About Rovi Corporation
Rovi Corporation is focused on revolutionizing the digital entertainment landscape by delivering solutions that enable consumers to intuitively discover new entertainment from many sources and locations. The company also provides extensive entertainment discovery solutions for television, movies, music and photos to its customers in the consumer electronics, cable and satellite, entertainment and online distribution markets. These solutions, complemented by a leading collection of entertainment data, create the connections between people and technology, and enable them to discover and manage entertainment in an enjoyable form.
Rovi Corporation (rovicorp.com) holds over 4,200 issued or pending patents and patent applications worldwide. It is headquartered in Santa Clara, California, with numerous offices across the United States and around the world including Japan, Hong Kong, Luxembourg, and the United Kingdom.
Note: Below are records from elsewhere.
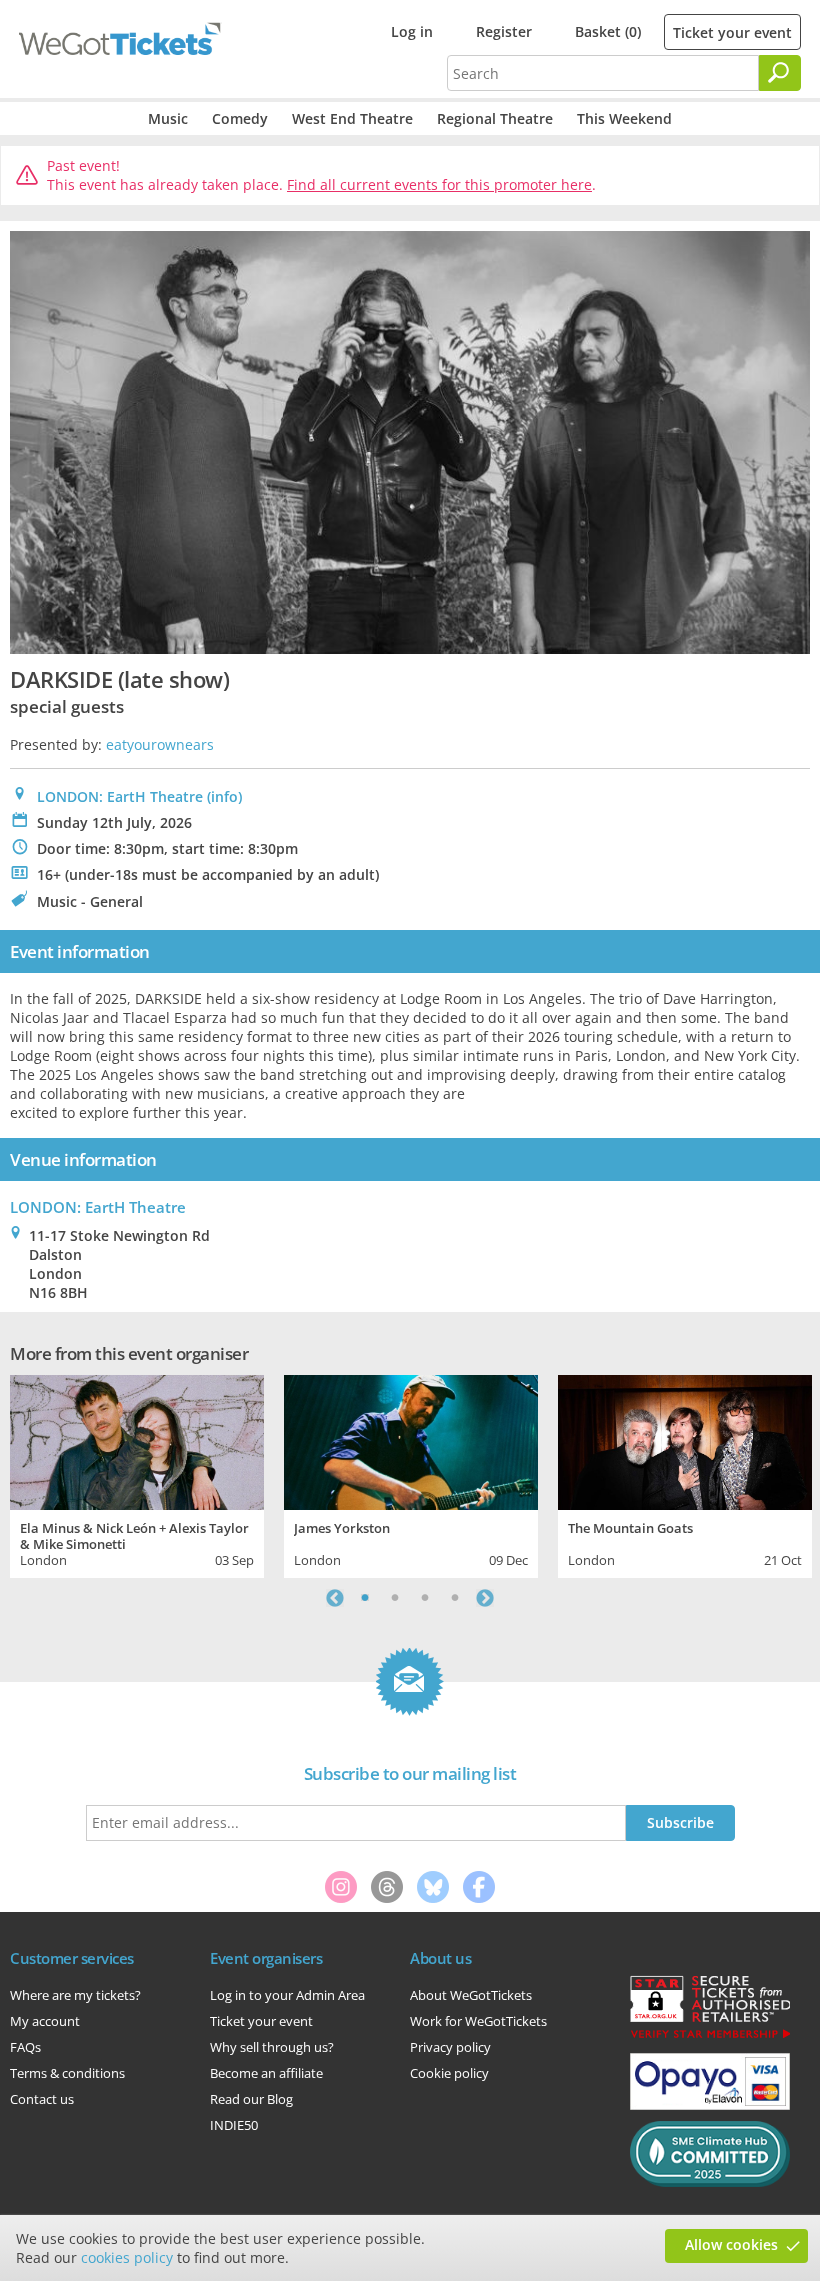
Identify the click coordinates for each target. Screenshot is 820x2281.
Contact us (42, 2099)
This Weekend (624, 118)
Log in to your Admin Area (287, 1995)
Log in (412, 31)
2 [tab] (395, 1598)
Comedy (240, 118)
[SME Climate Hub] (710, 2182)
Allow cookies (731, 2244)
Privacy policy (450, 2047)
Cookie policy (449, 2073)
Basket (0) (608, 31)
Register (504, 31)
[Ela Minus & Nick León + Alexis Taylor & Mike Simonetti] (137, 1439)
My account (45, 2021)
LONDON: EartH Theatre (120, 796)
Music (168, 118)
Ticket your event (732, 32)
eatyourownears (160, 744)
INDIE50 (234, 2125)
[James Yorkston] (411, 1439)
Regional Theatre (495, 118)
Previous (335, 1598)
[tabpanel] (137, 1473)
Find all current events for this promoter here (439, 184)
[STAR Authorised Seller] (710, 2037)
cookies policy (127, 2257)
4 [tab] (455, 1598)
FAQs (25, 2047)
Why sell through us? (272, 2047)
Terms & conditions (67, 2073)
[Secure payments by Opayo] (710, 2105)
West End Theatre (352, 118)
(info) (224, 796)
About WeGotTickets (471, 1995)
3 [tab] (425, 1598)
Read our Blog (251, 2099)
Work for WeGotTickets (478, 2021)
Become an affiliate (266, 2073)
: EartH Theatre (98, 1207)
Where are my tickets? (75, 1995)
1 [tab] (365, 1598)
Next (485, 1598)
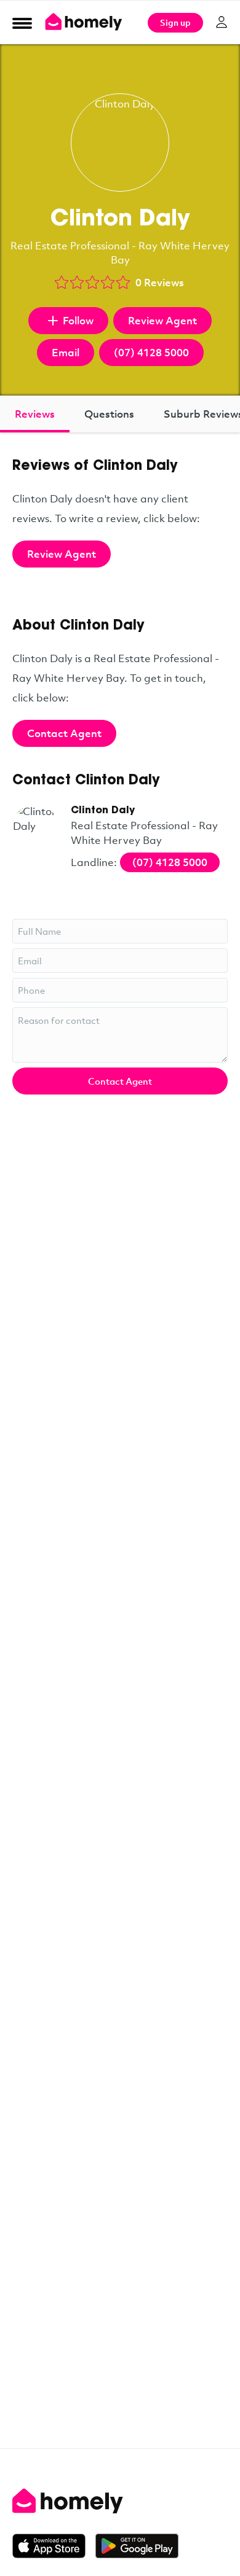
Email (65, 352)
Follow (78, 320)
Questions (109, 414)
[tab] (35, 414)
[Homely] (120, 2501)
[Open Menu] (22, 22)
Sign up (175, 22)
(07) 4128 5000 (151, 352)
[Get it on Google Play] (136, 2546)
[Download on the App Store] (53, 2546)
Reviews (35, 414)
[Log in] (221, 22)
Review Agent (162, 320)
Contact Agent (64, 733)
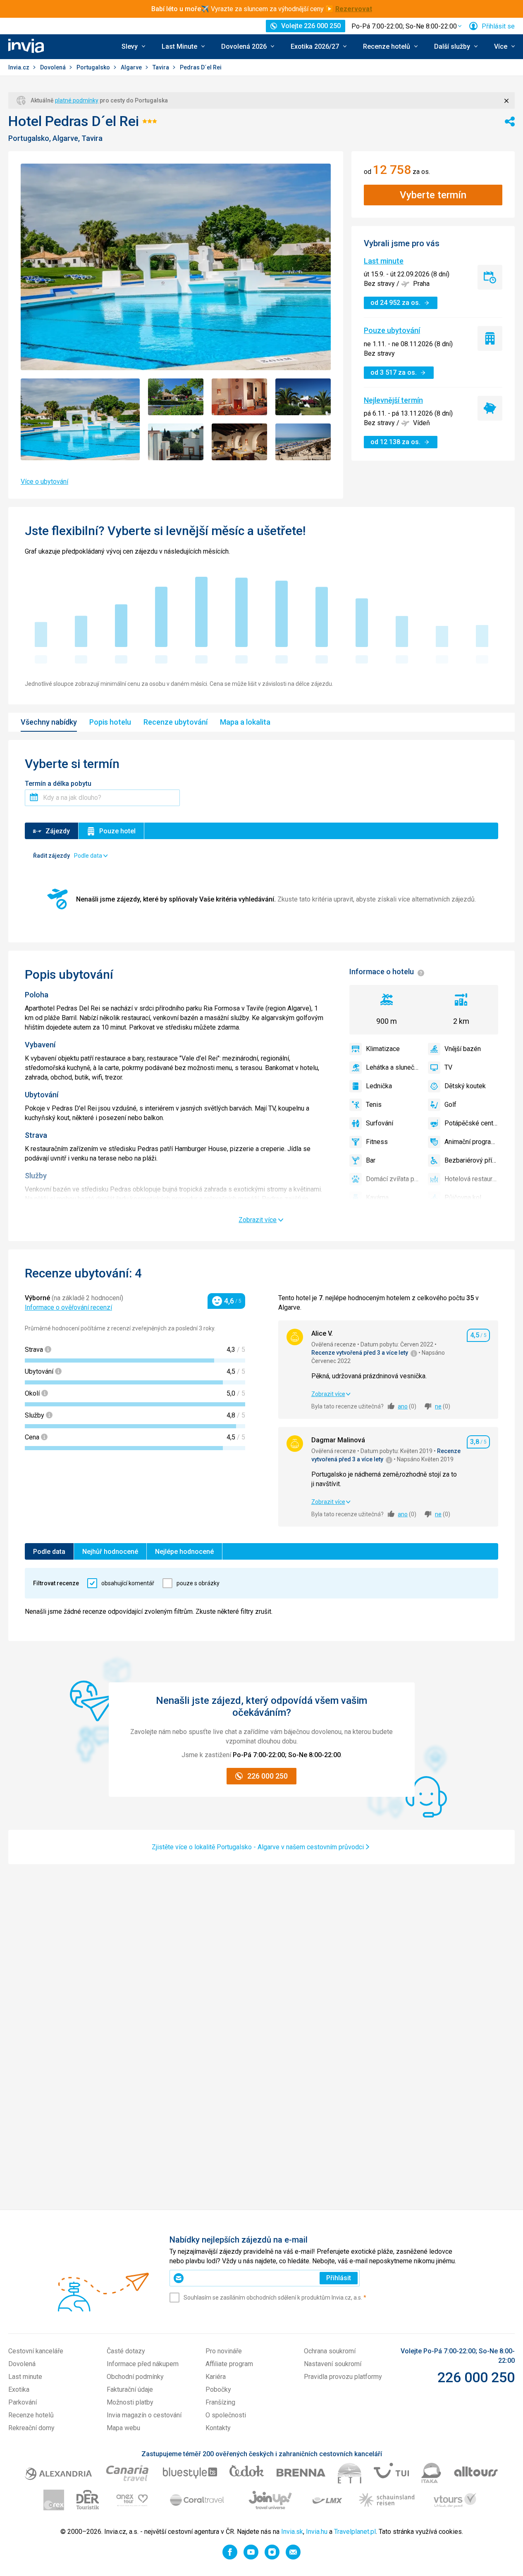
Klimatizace (383, 1049)
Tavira (161, 67)
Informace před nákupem (143, 2364)
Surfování (379, 1123)
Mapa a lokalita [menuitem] (245, 722)
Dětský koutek (465, 1086)
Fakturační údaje (130, 2389)
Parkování (22, 2402)
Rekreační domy (31, 2428)
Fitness (377, 1142)
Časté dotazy (126, 2351)
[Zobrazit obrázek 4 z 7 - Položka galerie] (303, 396)
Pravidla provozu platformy (343, 2377)
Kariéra (215, 2377)
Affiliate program (229, 2364)
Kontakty (218, 2428)
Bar (370, 1160)
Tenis (374, 1104)
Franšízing (220, 2402)
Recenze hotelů (31, 2415)
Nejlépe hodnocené (184, 1552)
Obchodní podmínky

All statements contained herein, including the quotations attributed to Mr. Amoroso and Mr. Budge, that are not statements of historical fact, including statements that use the words "will," "believes," "anticipates," "estimates," "expects," "intends" or "looking to the future" or similar words that describe the Company's or its management's future plans, objectives, or goals, are "forward-looking statements" and are made pursuant to the Safe-Harbor provisions of the Private Securities Litigation Reform Act of 1995. These forward-looking statements include, but are not limited to, the Company's estimates of future revenues and earnings, business strategies, and future opportunities for product, market or customer expansion.
Such forward-looking statements involve known and unknown risks, uncertainties and other factors that could cause the actual results of the Company to be materially different from the historical results and/or from any future results or outcomes expressed or implied by such forward-looking statements. Such factors include, among others, the Company's ability to successfully execute on its strategic plan and customer demand for and industry acceptance of the Company's technologies and integrated solutions. Such factors are further addressed in the Company's Quarterly Report on Form 10-Q for the period ended September 30, 2009 and such other documents as are filed with the Securities and Exchange Commission from time to time (available at sec.gov). The Company assumes no obligation, except as required by law, to update any forward-looking statements in order to reflect events or circumstances that may arise after the date of this release.